A hiperglicemia é uma reação natural do organismo ao
estresse metabólico, devido às alterações hormonais. Além
disso, os cuidados ao paciente crítico aumentam a resposta hiperglicêmica, devido ao uso de corticoides, agentes adrenérgicos
e suporte nutricional hipercalórico. Apesar de ser uma resposta
normal do organismo, a redução dos níveis de glicemia melhora
a evolução e diminuem o risco de complicações, especialmente
infecciosas29. A síntese de glicose hepática está aumentada pela
gliconeogênese e não é suprimida por infusão de glicose. O
aumento na produção da glicose se faz necessário para as células
que se utilizam dela como fonte de energia, como os neurônios,
as células reparadoras das feridas, as dos processos inflamatórios
e as do sistema imune. Assim sendo, a necessidade da terapia
nutricional nesses pacientes é de fato relevante no fornecimento
dos substratos energéticos essenciais para a produção de proteínas na fase aguda e na manutenção do sistema imune30,31. A
terapia insulínica tem demonstrado ser promissora para uso de
rotina em UTI. Mais estudos são necessários para definir faixas
ideais de glicemia em diferentes situações clínicas15,29.
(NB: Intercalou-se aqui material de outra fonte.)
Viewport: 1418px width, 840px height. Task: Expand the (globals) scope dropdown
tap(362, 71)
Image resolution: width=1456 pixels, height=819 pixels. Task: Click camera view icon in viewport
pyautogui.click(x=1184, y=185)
Está presente também, no paciente grave, o intenso catabolismo protéico, pois o esqueleto carbônico é utilizado para a
obtenção de energia, com liberação da parte nitrogenada levando
à maior perda de nitrogênio e à síntese de ureia. Os aminoácidos
são mobilizados por proteólise e há formação de enzimas e de
proteínas de fase aguda32.
A ureia tem relação direta com a ingestão e/ou quebra endógena de proteína. Nos pacientes em hemodiálise, os níveis baixos
de ureia sérica são dependentes da função renal residual e da
intensidade da diálise1. A excreção da ureia no paciente crítico
é um índice de intensidade da resposta metabólica ao estresse33.
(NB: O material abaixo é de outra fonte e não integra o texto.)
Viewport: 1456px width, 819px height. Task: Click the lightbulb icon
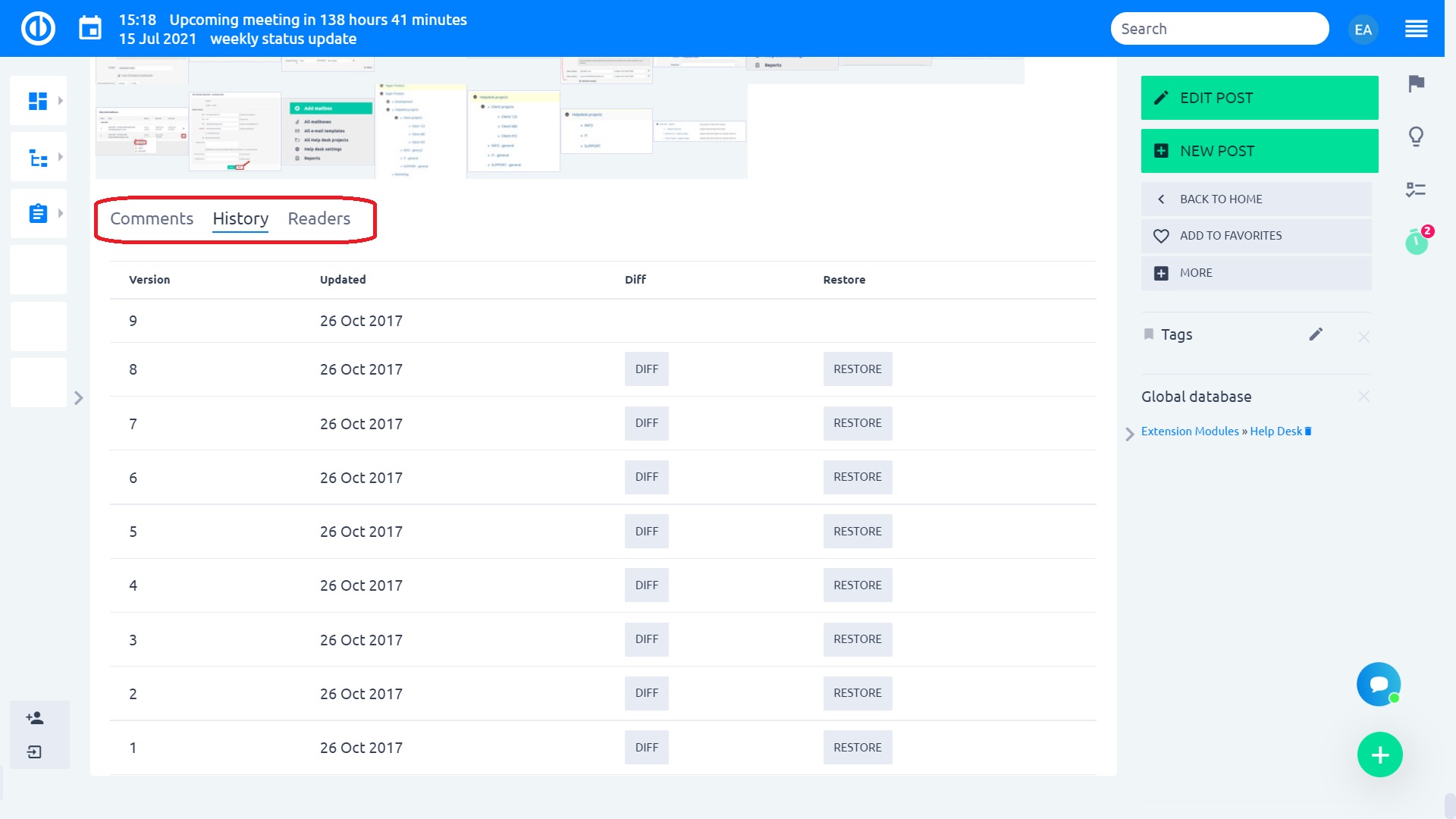(x=1416, y=136)
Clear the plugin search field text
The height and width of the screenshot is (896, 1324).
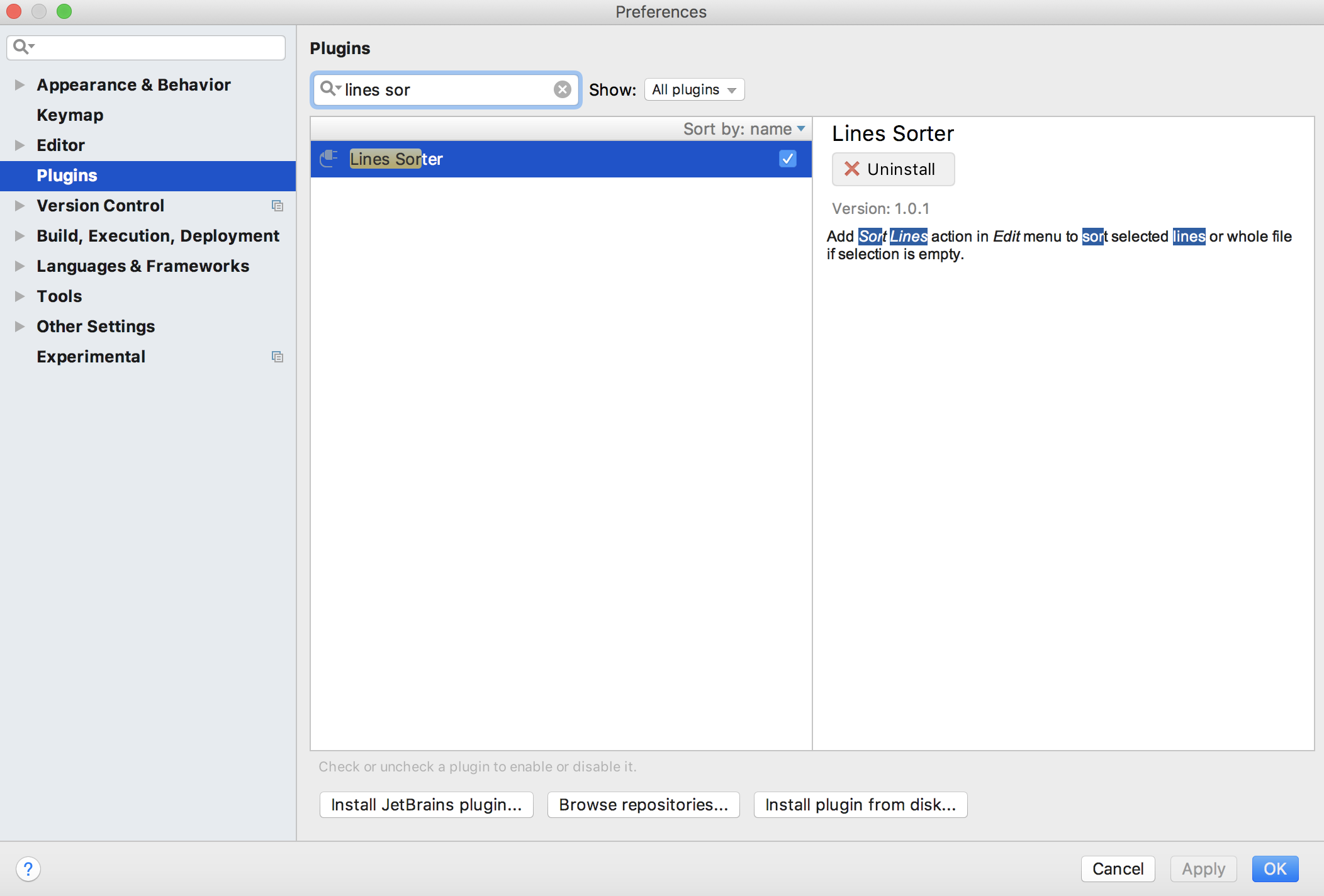pos(562,89)
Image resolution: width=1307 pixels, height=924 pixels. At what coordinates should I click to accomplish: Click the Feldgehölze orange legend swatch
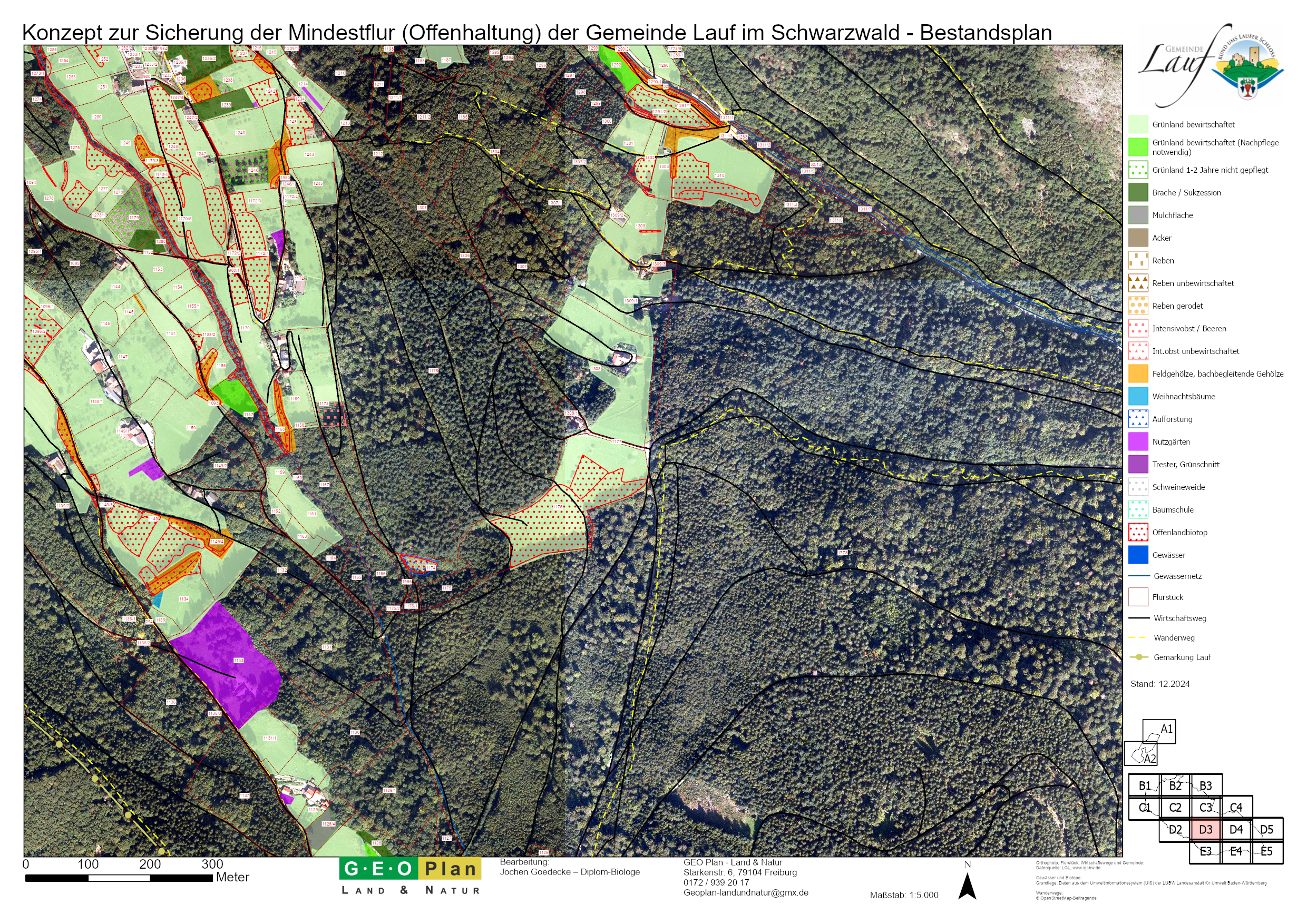tap(1138, 374)
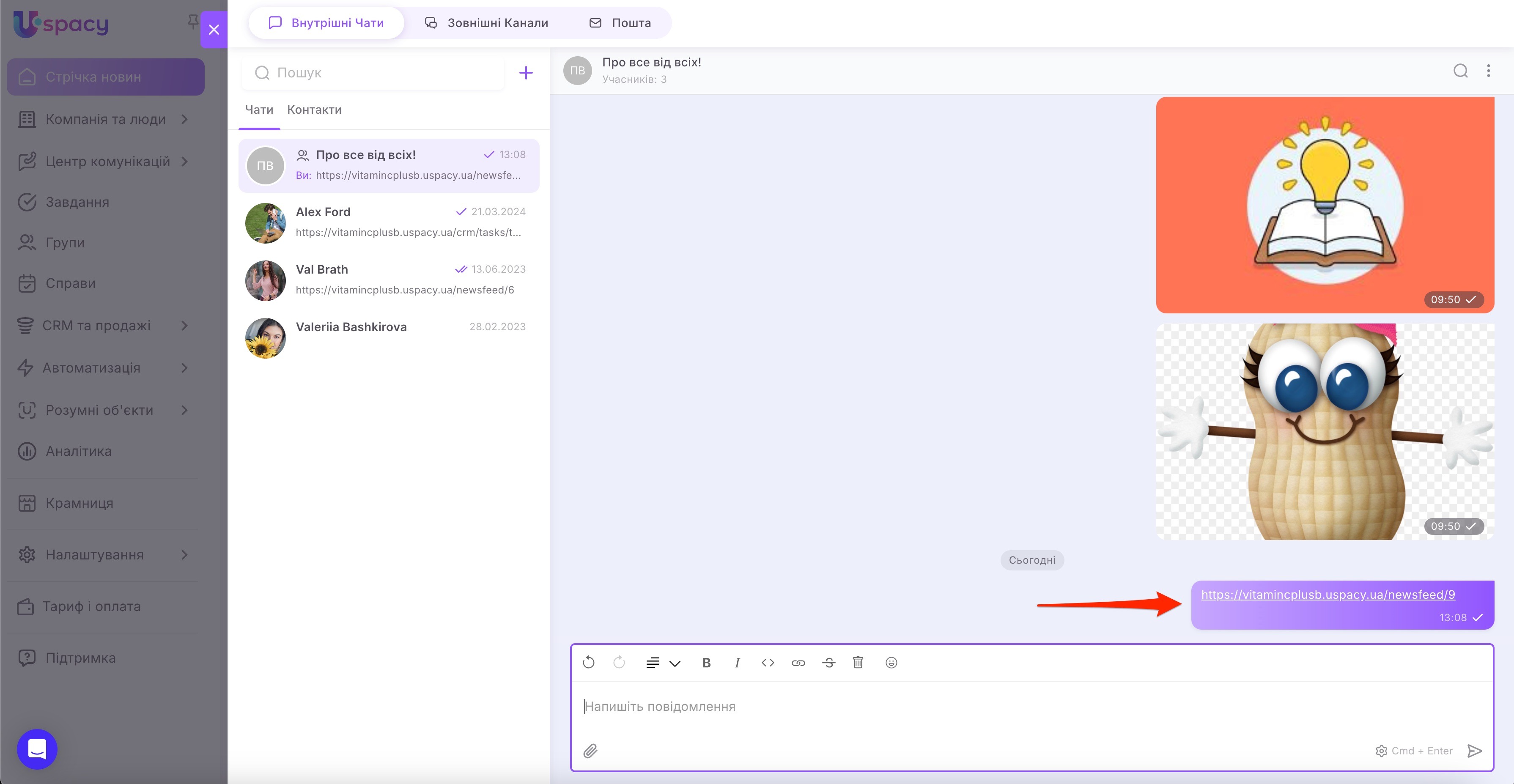Toggle bold formatting in message editor

tap(706, 663)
A creatinina sérica também é considerada um marcador
nutricional importante, embora dependa da função renal residual e da massa muscular. Níveis baixos de creatinina refletem
diminuição da massa muscular e estão associados com maior
taxa de mortalidade nos pacientes em hemodiálise34.
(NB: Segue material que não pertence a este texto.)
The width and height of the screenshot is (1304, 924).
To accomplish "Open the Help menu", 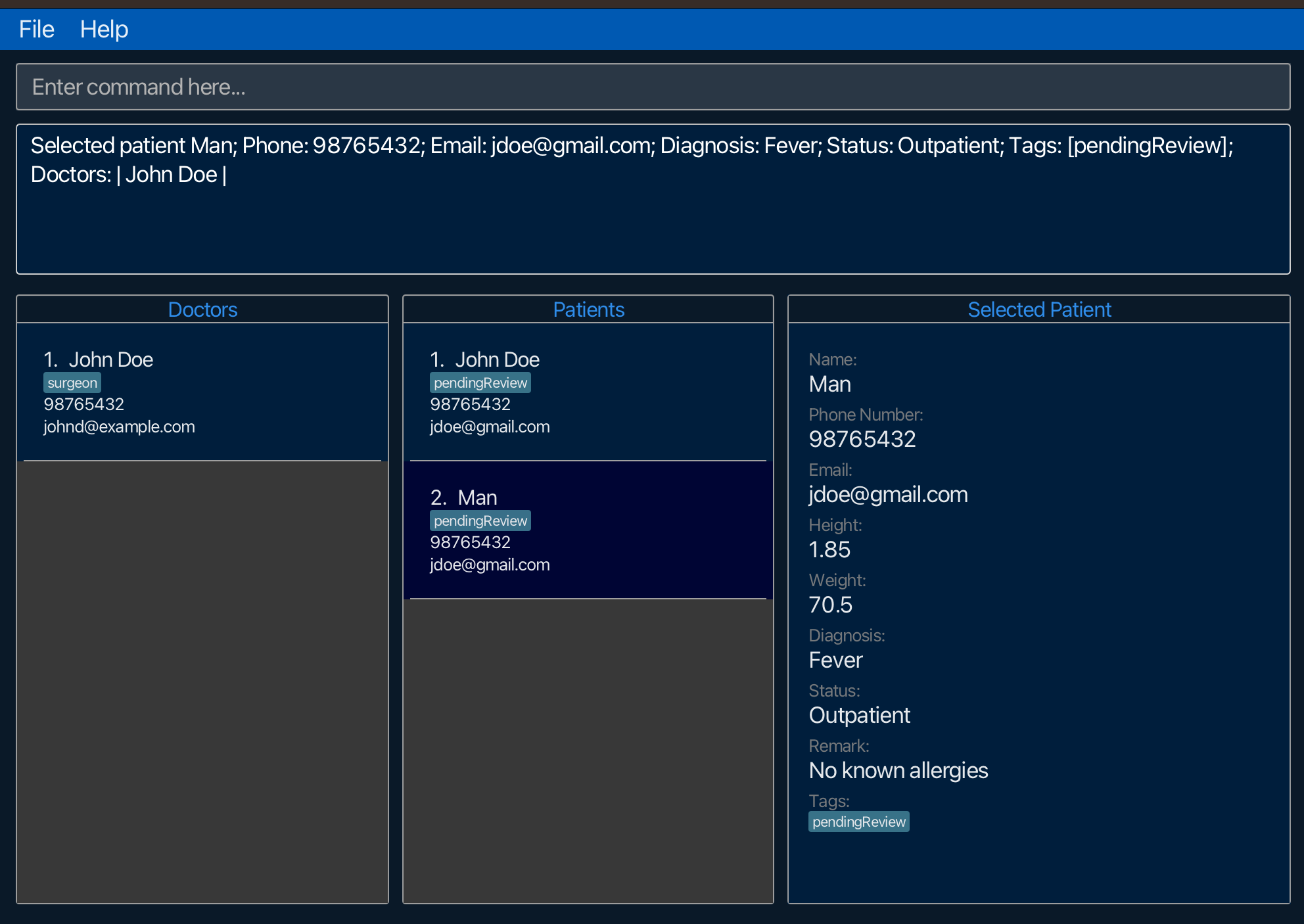I will point(104,30).
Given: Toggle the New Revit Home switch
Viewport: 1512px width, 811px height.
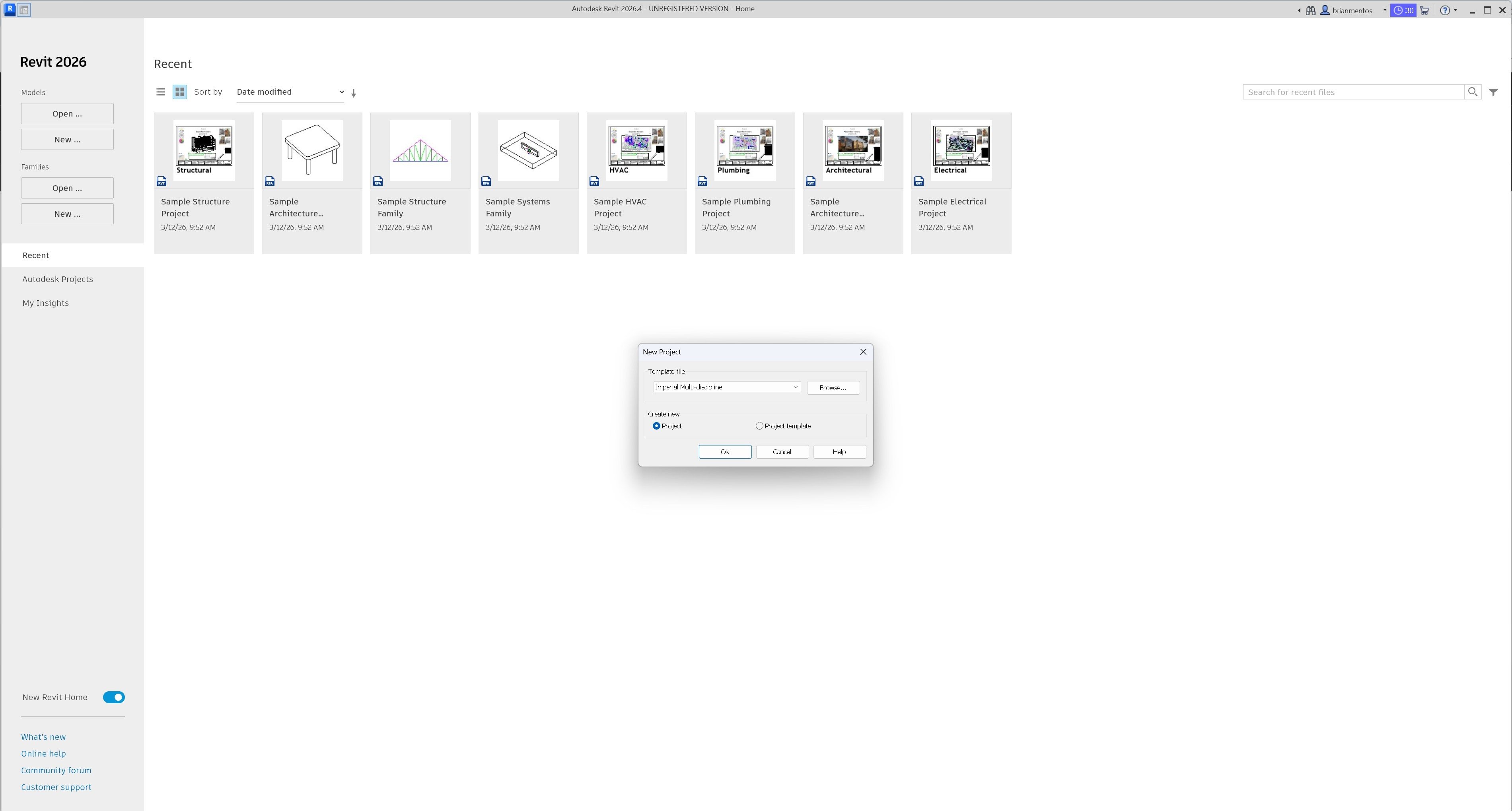Looking at the screenshot, I should (114, 697).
As alterações do estado nutricional podem surgir como
consequência do inadequado aporte de nutrientes ou como resultado de uma alteração no metabolismo (por exemplo, a sepse).
Em qualquer um dos casos segue-se a redução da massa
corporal magra e a subsequente perda de estrutura e função dos
órgãos e tecidos que a compõem. Em ambos os casos, a meta é
evitar que a desnutrição chegue a se converter em um cofator
importante na disfunção orgânica e na morbi-mortalidade.
Isso é possível quando se ofertam nutrientes, ajustando-os em
quantidade e qualidade às exigências do hipermetabolismo,
especialmente o catabolismo protéico, observado nessas
circunstâncias 30 .
Considerações Finais
O relato de caso serve para levantar a discussão sobre a
conduta nutricional de uma paciente de extremo baixo peso com
DRC e quadro de insuficiência respiratória, bem como servir
de subsídio teórico para os demais profissionais que atuam em
casos semelhantes ao estudado.
Sugere-se que mais estudos sejam realizados nesta área,
uma vez que, a cada dia, a Medicina está avançando e, consequentemente, as terapêuticas adotadas estão sendo reformuladas
e, pesquisas desse tipo podem proporcionar aos estudantes e
profissionais em saúde um melhor entendimento sobre o assunto
no que tange à aplicabilidade e à eficácia de tais terapêuticas.